AAA:    Debt rated AAA has the highest rating assigned by S&P. Capacity to pay interest and repay principal is extremely strong.

 

AA:    Debt rated AA has a very strong capacity to pay interest and repay principal and differs from the highest rated issues only in a small degree.

 

Note:    Ratings within the AA and A major rating categories may be modified by the addition of a plus (+) sign or minus (-) sign to show relative standing.

 

S&P DUAL RATINGS

 

S&P assigns “dual” ratings to all debt issues that have a put option or demand feature as part of their structure.

 

The first rating addresses the likelihood of repayment of principal and interest as due, and the second rating addresses only the demand feature. The long-term debt rating symbols are used for bonds to denote the long-term maturity and the commercial paper rating symbols for the put option (for example, “AAA/A-1+”).
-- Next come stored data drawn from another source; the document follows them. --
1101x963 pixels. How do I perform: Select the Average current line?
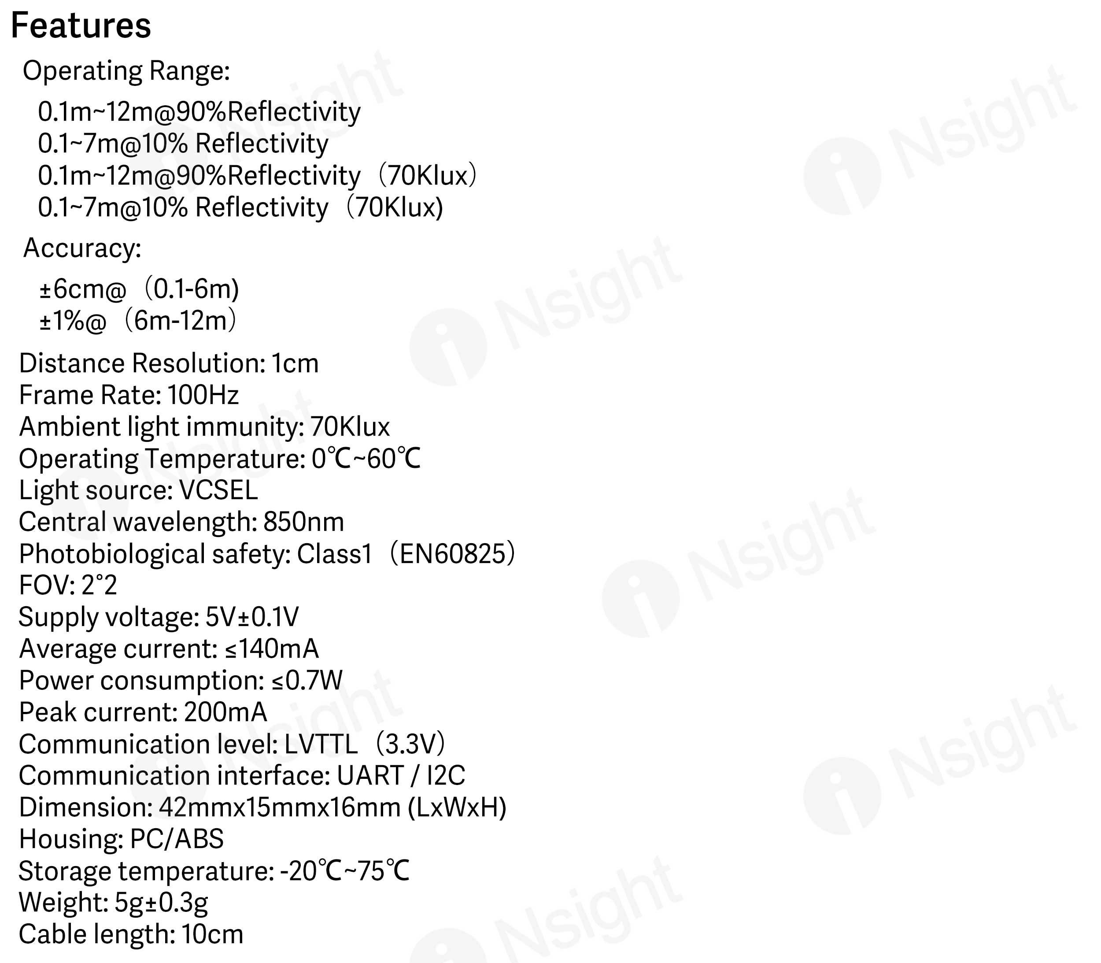point(169,649)
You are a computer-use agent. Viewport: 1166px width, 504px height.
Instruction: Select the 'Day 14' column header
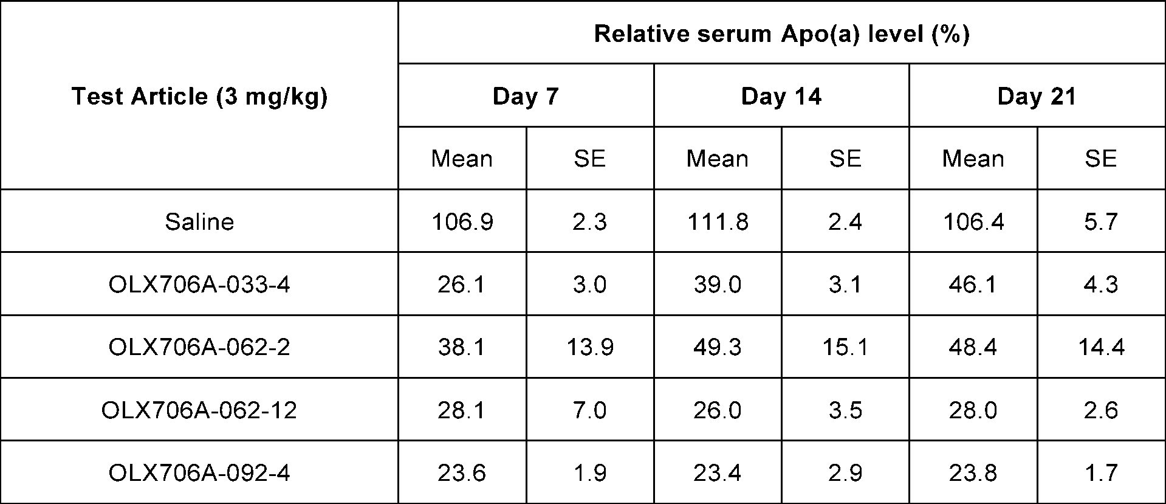pos(781,97)
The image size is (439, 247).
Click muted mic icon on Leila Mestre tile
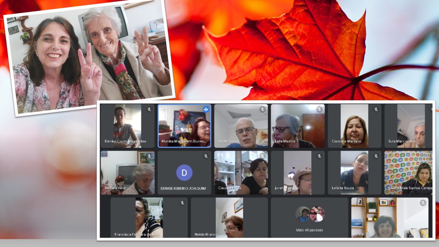(x=319, y=109)
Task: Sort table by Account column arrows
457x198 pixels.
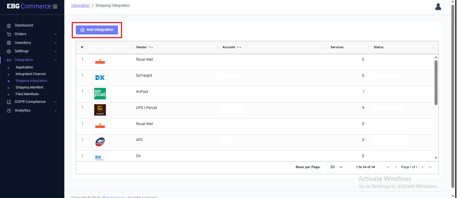Action: (x=239, y=47)
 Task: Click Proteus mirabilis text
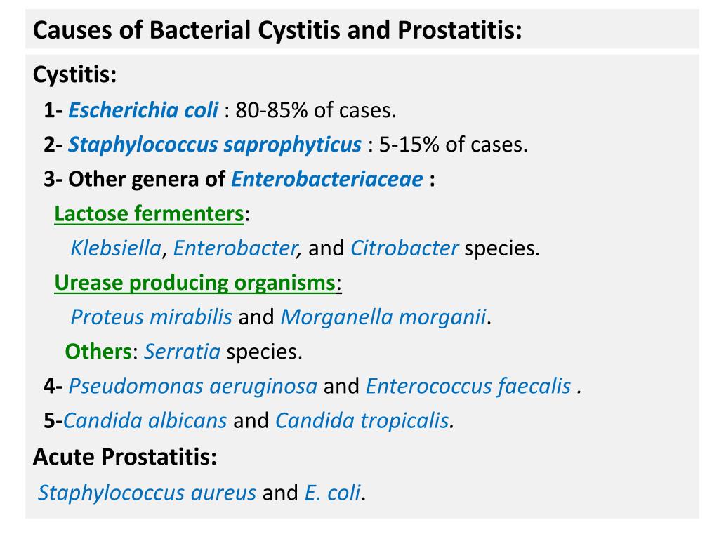pos(152,317)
With short-term demand debt, the note rating symbols are used with the commercial paper rating symbols (for example, “SP-1+/A-1-”).

 

S&P MUNICIPAL NOTE RATINGS

 

An S&P note rating reflects the liquidity factors and market access risks unique to notes. Notes maturing in three years or less will likely receive a note rating. Notes maturing beyond three years will most likely receive a long-term debt rating. The following criteria will be used in making that assessment: amortization schedule (the larger the final maturity relative to other maturities, the more likely the issue will be treated as a note); and source of payment (the more the issue depends on the market for its refinancing, the more likely it is to be treated as a note).

 

Note rating symbols and definitions are as follows:

 

SP-1:    Strong capacity to pay principal and interest. Issues determined to possess very strong characteristics are given a plus (+) designation.

 

SP-2:    Satisfactory capacity to pay principal and interest, with some vulnerability to adverse financial and economic changes over the term of the notes.

 

SP-3:    Speculative capacity to pay principal and interest.

 

S&P COMMERCIAL PAPER RATINGS

 

An S&P commercial paper rating is a current assessment of the likelihood of timely payment of debt having an original maturity of no more than 365 days.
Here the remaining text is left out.